Long-term experience counts: we’ve seen new staff realize the smallest defects—scuffs, gels, or lamination voids—raise risks down the line. Storage and transport conditions add a different set of hurdles, especially in tropical climates where films face overwhelming humidity and heat. By running storage trials, we catch edge curling or surface stick before anyone else does, saving time, costs, and awkward calls from end users. These are lessons we’ve internalized over thousands of tons of material moved across continents.
PA/EVOH/PP Film Through a Manufacturer’s Eyes
Selling a roll isn’t the end of the job. We keep tabs on real shipments, monitoring claims and outcomes for every order. Technical teams track not just shelf life extension, but how food is handled, whether flavors migrate, or if machinery needs extra care for film feeding. Customers lean on our direct knowledge to solve complaints—blocking, sticking, or seal failure. Sometimes advice means changing storage temperature, sometimes it means a new surface treatment, sometimes it’s a completely new construction.
Compared to selling as a trader, manufacturing means living with the reason films fail, succeed, or get revised. We’re the ones retraining our own staff and updating process notes when regulations or market requirements change. Our clients rarely see a laboratory test as enough; they want assurance from a partner who’s seen failures and fixed them before anyone else even noticed.

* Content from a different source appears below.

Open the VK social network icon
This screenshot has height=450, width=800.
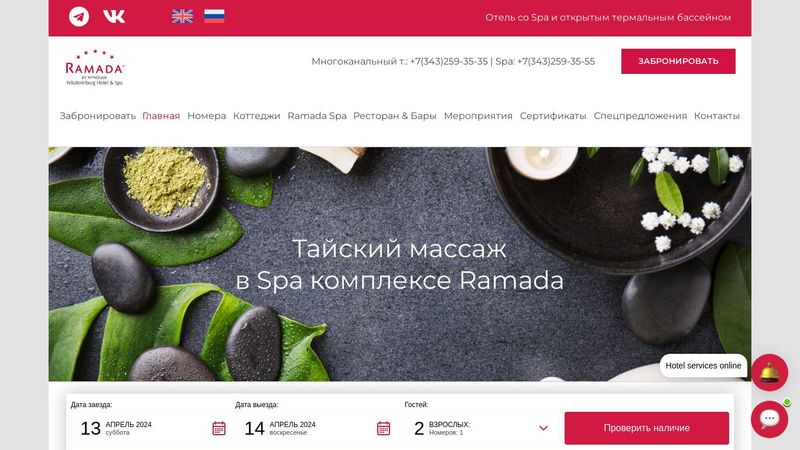pos(114,17)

Looking Forward: Challenges and Change
Suppliers face pressure from three fronts: improving recyclability without sacrificing performance, reducing cost pressure from rising resin prices, and keeping food safe through changing regulations and consumer expectations. Each new challenge pushes us to return to basics—rethinking layer ratios, adjusting for new resins, and updating equipment to achieve tighter tolerances and more consistent rolls. Sustainable options—like PP mono-material structures—spark a lot of debate, but until they offer parity in oxygen and puncture resistance, PA/EVOH/PP keeps a central role in quality packaging.
No producer works in isolation. Clients share feedback from retail customers, supply chains throw up fresh problems daily, and regulatory offices revise guidance seemingly overnight. Experience over the years has shown us that innovation is not just about new materials, but about adapting, learning, and listening—directly, consistently, and with a willingness to adjust tomorrow’s production based on today’s feedback.

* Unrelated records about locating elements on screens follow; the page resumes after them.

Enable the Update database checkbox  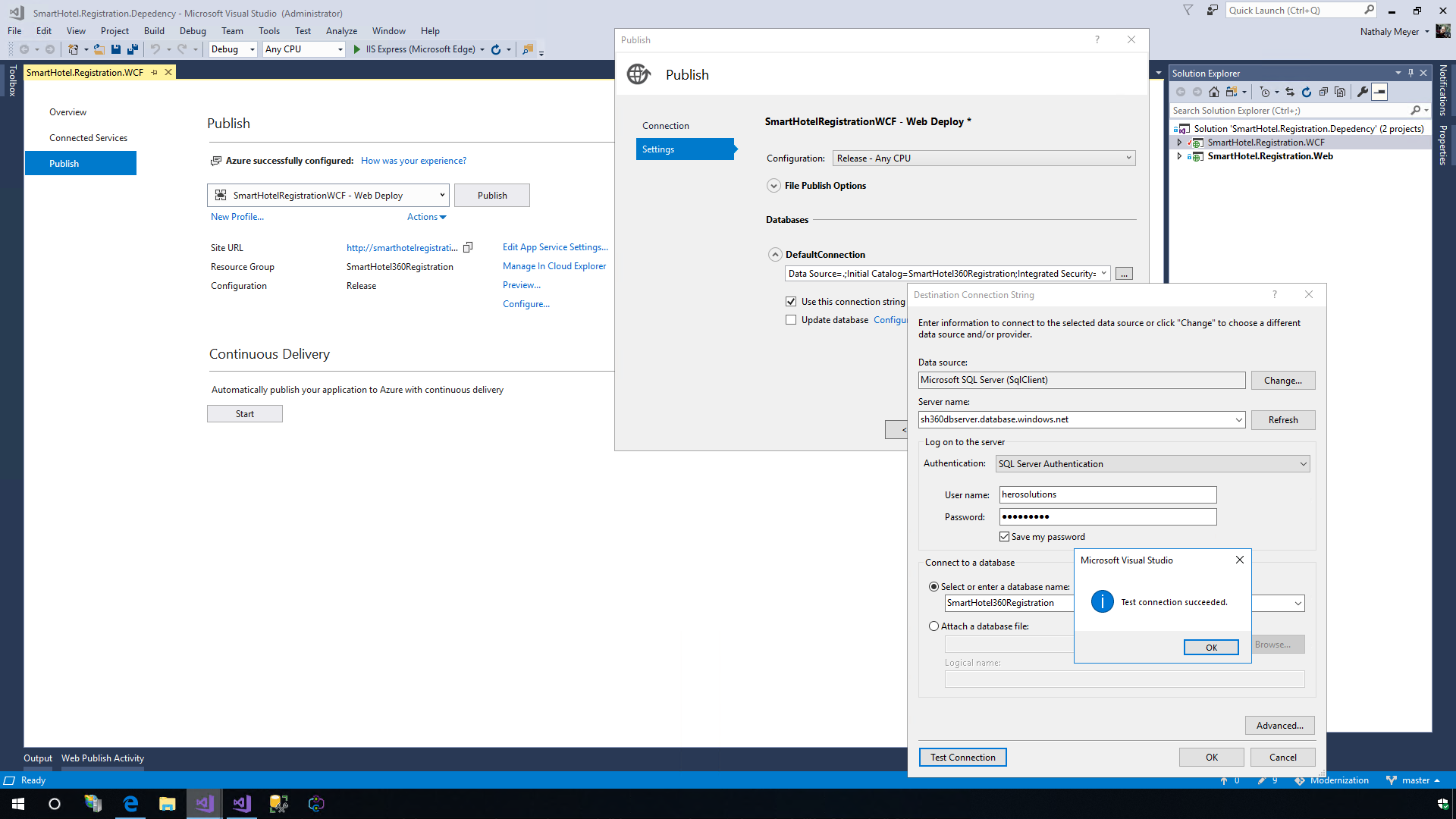click(791, 320)
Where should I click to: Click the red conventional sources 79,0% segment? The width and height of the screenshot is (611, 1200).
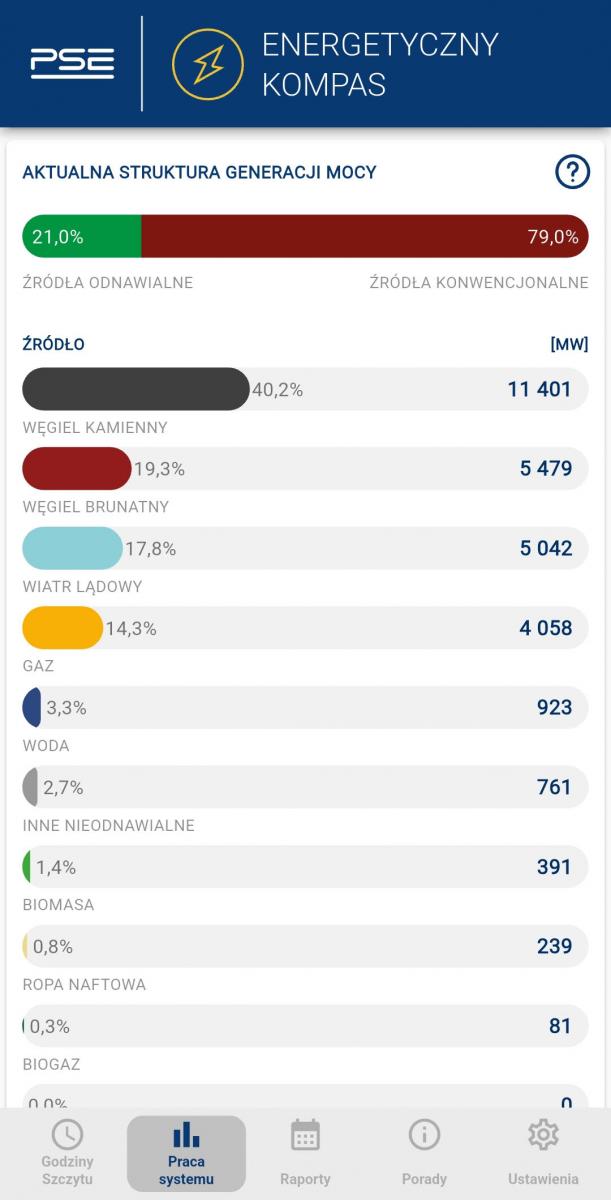pos(365,237)
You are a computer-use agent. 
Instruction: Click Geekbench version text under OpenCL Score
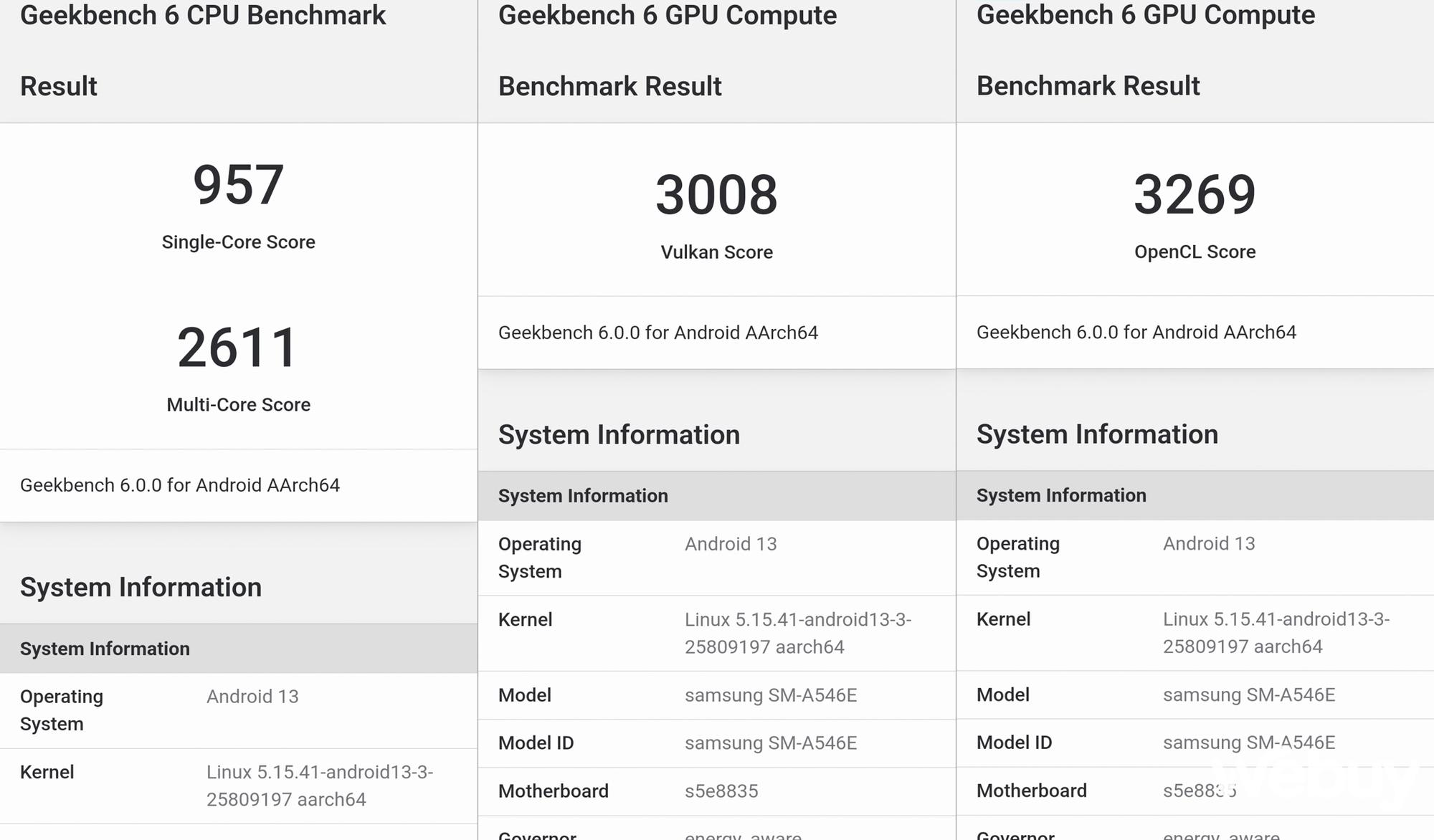coord(1136,332)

Why Trust PA/EVOH/PP Film?
Shelf life can’t be taken for granted. A faulty batch means a wasted shipment, wasted food, and, most crucially, a lost customer. From lab-bench prototype to bulk rolls feeding commercial lines, PA/EVOH/PP films deliver protection against oxygen, moisture, and rough handling, while giving contractors peace of mind through proven performance and traceable production.
As a manufacturer standing with frontline workers in our plant, I see the proof every day. Product engineers convene over rolls to investigate each anomaly, production supervisors listen for line stops, and technical staff join our clients at site runs adjusting for every unique demand. The film leaving our floor isn’t generic plastic; it’s the culmination of hard-won knowhow, careful material selection, ongoing field tests, and nonstop engagement with the real-world stakes of food preservation and packaging.